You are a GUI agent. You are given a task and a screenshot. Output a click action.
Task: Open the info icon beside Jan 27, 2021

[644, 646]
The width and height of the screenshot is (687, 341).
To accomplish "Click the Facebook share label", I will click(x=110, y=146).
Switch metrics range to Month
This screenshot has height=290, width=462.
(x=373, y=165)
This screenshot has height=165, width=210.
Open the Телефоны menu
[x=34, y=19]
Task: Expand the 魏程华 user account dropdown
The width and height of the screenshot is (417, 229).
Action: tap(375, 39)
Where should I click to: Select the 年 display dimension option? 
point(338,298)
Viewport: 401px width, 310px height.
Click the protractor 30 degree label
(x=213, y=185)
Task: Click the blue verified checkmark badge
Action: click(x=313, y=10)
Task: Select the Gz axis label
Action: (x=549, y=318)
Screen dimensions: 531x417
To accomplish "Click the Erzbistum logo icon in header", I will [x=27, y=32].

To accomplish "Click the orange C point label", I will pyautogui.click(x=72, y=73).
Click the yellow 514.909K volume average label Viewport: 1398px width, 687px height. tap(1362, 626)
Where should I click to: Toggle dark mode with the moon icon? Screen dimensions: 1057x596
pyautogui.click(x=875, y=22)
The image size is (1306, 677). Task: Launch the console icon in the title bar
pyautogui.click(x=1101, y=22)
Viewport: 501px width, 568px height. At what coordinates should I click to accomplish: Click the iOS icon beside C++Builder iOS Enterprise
=====
Activity: Show every line from the entries above in which "Viewport" appears.

Response below:
Viewport: 401px width, 310px height.
Click the yellow 514.909K volume average label Viewport: 1398px width, 687px height. tap(1362, 626)
Viewport: 501px width, 568px height. At what coordinates should I click to accomplish: Click the iOS icon beside C++Builder iOS Enterprise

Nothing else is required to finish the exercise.